Читаем Коренная Россия. Былины. Заговоры. Обряды полностью

В крестьянской среде повсеместно различали безвредного знахаря от недоброго[987]. Отмеченная разница породила дискуссии в литературе о справедливости данного разграничения[988]. В действительности же дело обстояло проще: местного знахаря, как правило, считали хорошим, добрым, а чужого — колдуном. Это связано с тем, что местный состоял с другими в общей круговой поруке и вряд ли стал бы наводить порчу на своих. Для этого в случае необходимости, как правило, обращались к такому же знахарю из другой деревни, который, с точки зрения сельчан, мог взяться за «чёрный» заговор[989]. Именно этими причинами объяснялось прорывавшееся негодование сельчан против колдунов. Случаи крестьянского самосуда над ними отнюдь не являлись проявлением христианского самосознания, отторгавшего заклинательные практики, как это иногда подаётся в литературе[990].

Наибольшим же весом в народе пользовалась другая категория практиковавших заклинательное искусство. Речь о тех, кто никогда долго не проживал в одной местности, т. е. вёл страннический образ жизни; к таким относились с особым уважением, даже боязливостью. Считалось, что если местные знахари получали навыки по наследству или по доверительной передаче от кого-то, то странствующие приобщались к знаниям сами.

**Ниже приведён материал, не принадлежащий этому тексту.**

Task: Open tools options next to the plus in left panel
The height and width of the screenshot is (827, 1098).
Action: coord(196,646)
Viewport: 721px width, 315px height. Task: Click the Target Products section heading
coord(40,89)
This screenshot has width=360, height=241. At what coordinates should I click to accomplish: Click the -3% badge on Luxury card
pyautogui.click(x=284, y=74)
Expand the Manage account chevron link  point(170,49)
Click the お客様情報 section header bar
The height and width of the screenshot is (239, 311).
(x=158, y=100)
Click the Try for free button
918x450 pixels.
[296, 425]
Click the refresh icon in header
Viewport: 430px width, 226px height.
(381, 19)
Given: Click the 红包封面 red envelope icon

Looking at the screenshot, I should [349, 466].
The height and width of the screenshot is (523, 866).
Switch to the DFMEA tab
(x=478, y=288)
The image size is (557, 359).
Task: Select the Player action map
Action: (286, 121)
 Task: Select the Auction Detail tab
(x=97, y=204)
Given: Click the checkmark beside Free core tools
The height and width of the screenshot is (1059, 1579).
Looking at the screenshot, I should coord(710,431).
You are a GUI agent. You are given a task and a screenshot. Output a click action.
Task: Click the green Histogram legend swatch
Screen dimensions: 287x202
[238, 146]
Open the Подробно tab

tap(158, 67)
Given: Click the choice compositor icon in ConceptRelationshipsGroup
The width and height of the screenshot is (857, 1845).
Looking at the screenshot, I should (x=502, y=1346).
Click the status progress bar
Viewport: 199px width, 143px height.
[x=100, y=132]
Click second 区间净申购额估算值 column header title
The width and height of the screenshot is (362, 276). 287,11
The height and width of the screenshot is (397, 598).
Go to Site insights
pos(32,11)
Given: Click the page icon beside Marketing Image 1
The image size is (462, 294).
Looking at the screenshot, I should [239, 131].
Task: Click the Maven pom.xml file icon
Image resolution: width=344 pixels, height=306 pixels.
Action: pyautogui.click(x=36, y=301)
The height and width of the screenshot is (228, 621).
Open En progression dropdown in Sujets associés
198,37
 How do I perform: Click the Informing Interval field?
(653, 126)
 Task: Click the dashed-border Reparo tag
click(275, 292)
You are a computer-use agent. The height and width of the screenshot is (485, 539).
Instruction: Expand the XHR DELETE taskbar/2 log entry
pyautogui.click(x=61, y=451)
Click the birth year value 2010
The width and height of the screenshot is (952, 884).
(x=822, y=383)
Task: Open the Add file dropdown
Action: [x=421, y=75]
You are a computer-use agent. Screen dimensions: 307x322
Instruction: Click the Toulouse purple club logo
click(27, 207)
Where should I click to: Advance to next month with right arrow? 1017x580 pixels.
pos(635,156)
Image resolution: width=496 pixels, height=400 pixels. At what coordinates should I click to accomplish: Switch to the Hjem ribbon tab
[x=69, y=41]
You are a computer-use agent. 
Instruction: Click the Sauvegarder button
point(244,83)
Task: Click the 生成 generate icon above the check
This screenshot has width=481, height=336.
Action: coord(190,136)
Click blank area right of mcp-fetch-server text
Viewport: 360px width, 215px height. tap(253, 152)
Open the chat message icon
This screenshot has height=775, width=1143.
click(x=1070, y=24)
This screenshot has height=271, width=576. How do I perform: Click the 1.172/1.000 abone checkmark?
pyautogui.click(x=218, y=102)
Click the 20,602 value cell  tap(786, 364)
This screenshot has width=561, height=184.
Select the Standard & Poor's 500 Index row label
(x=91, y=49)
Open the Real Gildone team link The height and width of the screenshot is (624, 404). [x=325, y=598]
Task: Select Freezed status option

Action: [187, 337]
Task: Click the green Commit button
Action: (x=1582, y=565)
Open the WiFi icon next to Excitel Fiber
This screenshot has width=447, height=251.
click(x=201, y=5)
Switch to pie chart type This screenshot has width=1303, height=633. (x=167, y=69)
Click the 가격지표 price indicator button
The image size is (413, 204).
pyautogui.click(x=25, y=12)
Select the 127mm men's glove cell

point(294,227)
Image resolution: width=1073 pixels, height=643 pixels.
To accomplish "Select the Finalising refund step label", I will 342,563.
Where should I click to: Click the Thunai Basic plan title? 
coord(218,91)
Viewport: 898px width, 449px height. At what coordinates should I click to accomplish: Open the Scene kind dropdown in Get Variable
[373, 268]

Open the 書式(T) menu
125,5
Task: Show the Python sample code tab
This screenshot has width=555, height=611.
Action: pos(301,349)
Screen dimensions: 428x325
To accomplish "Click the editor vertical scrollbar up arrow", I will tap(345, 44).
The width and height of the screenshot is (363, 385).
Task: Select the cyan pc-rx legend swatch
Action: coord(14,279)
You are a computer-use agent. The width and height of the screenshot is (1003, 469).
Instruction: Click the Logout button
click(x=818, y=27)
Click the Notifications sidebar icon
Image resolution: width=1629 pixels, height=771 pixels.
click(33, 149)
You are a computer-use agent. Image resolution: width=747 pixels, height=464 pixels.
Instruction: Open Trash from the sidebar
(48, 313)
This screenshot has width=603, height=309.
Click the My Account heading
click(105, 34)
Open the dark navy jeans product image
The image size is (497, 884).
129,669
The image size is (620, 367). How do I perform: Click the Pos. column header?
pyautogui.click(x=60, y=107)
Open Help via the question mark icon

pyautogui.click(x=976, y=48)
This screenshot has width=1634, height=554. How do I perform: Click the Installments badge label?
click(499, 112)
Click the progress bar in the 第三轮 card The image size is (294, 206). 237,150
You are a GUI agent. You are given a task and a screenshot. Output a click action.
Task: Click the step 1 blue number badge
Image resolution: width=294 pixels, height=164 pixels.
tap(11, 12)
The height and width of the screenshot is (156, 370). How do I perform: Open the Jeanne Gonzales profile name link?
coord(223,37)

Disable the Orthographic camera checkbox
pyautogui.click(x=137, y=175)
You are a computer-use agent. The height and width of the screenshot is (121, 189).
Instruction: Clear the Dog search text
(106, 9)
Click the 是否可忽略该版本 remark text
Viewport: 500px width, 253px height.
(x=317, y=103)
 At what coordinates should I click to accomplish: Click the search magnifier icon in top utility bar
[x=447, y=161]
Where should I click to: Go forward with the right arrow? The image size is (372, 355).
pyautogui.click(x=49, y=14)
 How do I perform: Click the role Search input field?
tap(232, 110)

В глазах простонародья, перемещаясь по разным краям, они имели возможность аккумулировать максимум сокровенного, ведь, находясь в одном месте (в своём селении, деревне), можно было узнать только то, что кто-то оставил. На фоне доморощенных знающих странники всегда и везде котировались выше, к тому же молва наделяла их ещё и житейской мудростью. Иначе говоря, странничество в России являлось носителем знаний, выступая своеобразным институтом народного самообразования. Разумеется, речь здесь не идёт о христианском учении: странники, скоморохи хранили и транслировали остатки совершенно другого, коренного мировоззрения, выраженного в том числе и в заговорах. Это хорошо передано в одном народном стихе: «Вы много по земле ходоки / Вы много скорбям знатоки / Вы скорби ухаживаете / А недуги уговариваете»[991]. Именно к ним часто обращались при серьёзном заболевании, когда «лихорадка трясёт, немочь чёрная…»[992]. Им приписывалась также способность напускать порчу, немалое значение имело их участие в погребальных обрядах[993]. На важную роль странничества обращено внимание в литературе, где сформулировано понятие «культура дороги», поставлена проблема статуса странника, хотя этими попытками скорее только намечены контуры исследований этого уникального явления, поддерживавшего фольклорные ценности[994].

В России существовали обширные страннические сети, которые включали разнообразных ходебщиков, водителей медведей, бегунов от власти и т. д. Ещё барон Август Гакстгаузен, путешествуя по России в 1843 году, обратил внимание на не совсем понятные ему передвижения из одной местности в другую, из-за чего «каждый русский чувствует себя совершенно дома в своём отечестве в Архангельске, как в Орле, в Казани, как в Киеве»[995]. Это передвижение, зафиксированное проницательным немцем, содержало целый культурный пласт. Однако просвещённая публика вкупе с церковью усматривала здесь главным образом полууголовный сброд, а потому говорить о чём-либо подобном не приходилось. Достаточно ознакомиться с подчёркнуто негативными оценками открытого в середине XIX века согласия, названного чиновниками МВД «бегунами-странниками»[996].

В начале 1870-х годов обрушились репрессии на водивших медведей по городам и сёлам. Этот промысел существовал издавна, о чём с неодобрением сообщали царские грамоты середины XVII века[997]. Лишь спустя столетие властям удалось очистить от вождения Петербург и Москву, строго запретив в обеих столицах кому-либо держать медведей[998]. Тотальное же наступление на «крайне зловредное ремесло» под предлогом заботы о «братьях меньших» предпринято при Александре II [999]. Мельников-Печерский в романе «На горах» приоткрывает, что традицию медвежьего вождения «вконец погубило заведённое недавно (в 1866 году — А.П.) общество покровительства всяким животным, опричь человека»[1000]. Подобное занятие имело далеко не развлекательное значение, как впоследствии изображалось, являясь отголоском мировоззрения, в котором отношение к медведю глубоко сакрально, с ним было связано немало поверий. Медведю приписывали целый ряд свойств, как то ясновидение, способность отвращать болезни, прогонять злую силу и т. д. В народе двор, у которого остановится медведь, считался чистым, а куда тот не идёт, упирается — неблагополучным[1001]. Любопытно, что до медвежьих погромов, прокатившихся по всей стране, русские медвежатники заходили и за пределы России, посещая европейские страны, например германские государства[1002].